To do >>
Every entry must appear in the answer exactly as it does here.

[Items from a data source]
————————
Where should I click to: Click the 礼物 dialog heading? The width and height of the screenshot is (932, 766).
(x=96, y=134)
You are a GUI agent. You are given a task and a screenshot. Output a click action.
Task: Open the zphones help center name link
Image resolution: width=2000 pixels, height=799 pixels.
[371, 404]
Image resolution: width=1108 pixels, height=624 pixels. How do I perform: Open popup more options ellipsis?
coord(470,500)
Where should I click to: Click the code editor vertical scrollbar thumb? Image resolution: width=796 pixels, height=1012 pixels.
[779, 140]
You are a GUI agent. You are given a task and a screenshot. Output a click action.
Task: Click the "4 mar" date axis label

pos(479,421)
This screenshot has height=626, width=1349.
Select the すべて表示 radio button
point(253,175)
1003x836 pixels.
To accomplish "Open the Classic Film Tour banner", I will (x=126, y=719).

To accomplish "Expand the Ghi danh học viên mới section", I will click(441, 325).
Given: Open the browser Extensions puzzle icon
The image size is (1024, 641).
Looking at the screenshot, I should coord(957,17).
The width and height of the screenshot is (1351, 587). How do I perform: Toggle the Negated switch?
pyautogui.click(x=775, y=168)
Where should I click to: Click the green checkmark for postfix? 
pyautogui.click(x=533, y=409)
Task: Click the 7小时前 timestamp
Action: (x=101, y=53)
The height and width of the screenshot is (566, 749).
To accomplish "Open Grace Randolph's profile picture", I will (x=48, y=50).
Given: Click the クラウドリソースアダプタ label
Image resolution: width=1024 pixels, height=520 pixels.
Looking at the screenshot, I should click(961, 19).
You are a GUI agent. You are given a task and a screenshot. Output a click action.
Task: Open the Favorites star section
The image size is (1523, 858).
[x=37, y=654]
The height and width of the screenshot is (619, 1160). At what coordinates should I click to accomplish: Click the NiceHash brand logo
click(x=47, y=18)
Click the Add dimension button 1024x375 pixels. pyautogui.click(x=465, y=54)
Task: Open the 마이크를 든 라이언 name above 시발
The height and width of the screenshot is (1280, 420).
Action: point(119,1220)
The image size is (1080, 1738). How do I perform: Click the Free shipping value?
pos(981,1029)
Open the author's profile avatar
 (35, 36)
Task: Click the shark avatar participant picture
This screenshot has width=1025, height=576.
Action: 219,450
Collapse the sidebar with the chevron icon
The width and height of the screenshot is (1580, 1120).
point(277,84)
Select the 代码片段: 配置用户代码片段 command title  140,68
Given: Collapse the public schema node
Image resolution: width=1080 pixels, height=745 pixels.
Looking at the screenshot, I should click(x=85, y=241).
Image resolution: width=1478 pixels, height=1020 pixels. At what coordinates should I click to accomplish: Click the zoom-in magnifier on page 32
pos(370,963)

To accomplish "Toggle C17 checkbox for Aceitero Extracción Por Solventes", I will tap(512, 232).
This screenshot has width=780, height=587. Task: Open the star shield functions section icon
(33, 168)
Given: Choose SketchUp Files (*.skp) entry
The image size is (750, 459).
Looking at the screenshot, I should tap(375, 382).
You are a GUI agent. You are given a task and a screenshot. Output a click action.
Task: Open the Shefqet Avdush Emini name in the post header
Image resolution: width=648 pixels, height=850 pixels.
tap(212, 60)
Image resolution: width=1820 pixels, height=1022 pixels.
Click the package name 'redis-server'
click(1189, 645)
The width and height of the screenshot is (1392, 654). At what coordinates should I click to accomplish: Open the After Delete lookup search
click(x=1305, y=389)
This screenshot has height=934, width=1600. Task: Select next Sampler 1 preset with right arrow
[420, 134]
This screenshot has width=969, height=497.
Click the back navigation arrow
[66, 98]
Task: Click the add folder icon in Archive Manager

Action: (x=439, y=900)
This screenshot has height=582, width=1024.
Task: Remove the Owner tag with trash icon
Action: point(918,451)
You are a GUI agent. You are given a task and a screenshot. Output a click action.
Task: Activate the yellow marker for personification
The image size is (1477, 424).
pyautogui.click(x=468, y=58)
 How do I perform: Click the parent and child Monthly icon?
————————
Response area >>
Where should I click to: Click the 礼物 dialog heading? The width and height of the screenshot is (932, 766).
(x=96, y=134)
You are a GUI agent. You are given a task and a screenshot. Output a click action.
Task: Open the zphones help center name link
Image resolution: width=2000 pixels, height=799 pixels.
[371, 404]
Image resolution: width=1108 pixels, height=624 pixels. How do I perform: Open popup more options ellipsis?
coord(470,500)
Where should I click to: Click the code editor vertical scrollbar thumb? Image resolution: width=796 pixels, height=1012 pixels.
[779, 140]
You are a GUI agent. You are given a task and a screenshot. Output a click action.
Task: Click the "4 mar" date axis label

pos(479,421)
This screenshot has height=626, width=1349.
Select the すべて表示 radio button
point(253,175)
1003x836 pixels.
To accomplish "Open the Classic Film Tour banner", I will (x=126, y=719).

To accomplish "Expand the Ghi danh học viên mới section", I will click(441, 325).
Given: Open the browser Extensions puzzle icon
The image size is (1024, 641).
Looking at the screenshot, I should coord(957,17).
The width and height of the screenshot is (1351, 587). How do I perform: Toggle the Negated switch?
pyautogui.click(x=775, y=168)
Where should I click to: Click the green checkmark for postfix? 
pyautogui.click(x=533, y=409)
Task: Click the 7小时前 timestamp
Action: (x=101, y=53)
The height and width of the screenshot is (566, 749).
To accomplish "Open Grace Randolph's profile picture", I will (x=48, y=50).
Given: Click the クラウドリソースアダプタ label
Image resolution: width=1024 pixels, height=520 pixels.
Looking at the screenshot, I should click(961, 19).
You are a GUI agent. You are given a task and a screenshot. Output a click action.
Task: Open the Favorites star section
The image size is (1523, 858).
[x=37, y=654]
The height and width of the screenshot is (619, 1160). At what coordinates should I click to accomplish: Click the NiceHash brand logo
click(x=47, y=18)
Click the Add dimension button 1024x375 pixels. pyautogui.click(x=465, y=54)
Task: Open the 마이크를 든 라이언 name above 시발
The height and width of the screenshot is (1280, 420).
Action: point(119,1220)
The image size is (1080, 1738). How do I perform: Click the Free shipping value?
pos(981,1029)
Open the author's profile avatar
 (35, 36)
Task: Click the shark avatar participant picture
This screenshot has width=1025, height=576.
Action: 219,450
Collapse the sidebar with the chevron icon
The width and height of the screenshot is (1580, 1120).
point(277,84)
Select the 代码片段: 配置用户代码片段 command title  140,68
Given: Collapse the public schema node
Image resolution: width=1080 pixels, height=745 pixels.
Looking at the screenshot, I should click(x=85, y=241).
Image resolution: width=1478 pixels, height=1020 pixels. At what coordinates should I click to accomplish: Click the zoom-in magnifier on page 32
pos(370,963)

To accomplish "Toggle C17 checkbox for Aceitero Extracción Por Solventes", I will tap(512, 232).
This screenshot has width=780, height=587. Task: Open the star shield functions section icon
(33, 168)
Given: Choose SketchUp Files (*.skp) entry
The image size is (750, 459).
Looking at the screenshot, I should tap(375, 382).
You are a GUI agent. You are given a task and a screenshot. Output a click action.
Task: Open the Shefqet Avdush Emini name in the post header
Image resolution: width=648 pixels, height=850 pixels.
tap(212, 60)
Image resolution: width=1820 pixels, height=1022 pixels.
Click the package name 'redis-server'
click(1189, 645)
The width and height of the screenshot is (1392, 654). At what coordinates should I click to accomplish: Open the After Delete lookup search
click(x=1305, y=389)
This screenshot has height=934, width=1600. Task: Select next Sampler 1 preset with right arrow
[420, 134]
This screenshot has width=969, height=497.
Click the back navigation arrow
[66, 98]
Task: Click the add folder icon in Archive Manager

Action: (x=439, y=900)
This screenshot has height=582, width=1024.
Task: Remove the Owner tag with trash icon
Action: point(918,451)
You are a GUI agent. You are given a task and a screenshot. Output a click action.
Task: Activate the yellow marker for personification
The image size is (1477, 424).
pyautogui.click(x=468, y=58)
 How do I perform: Click the parent and child Monthly icon?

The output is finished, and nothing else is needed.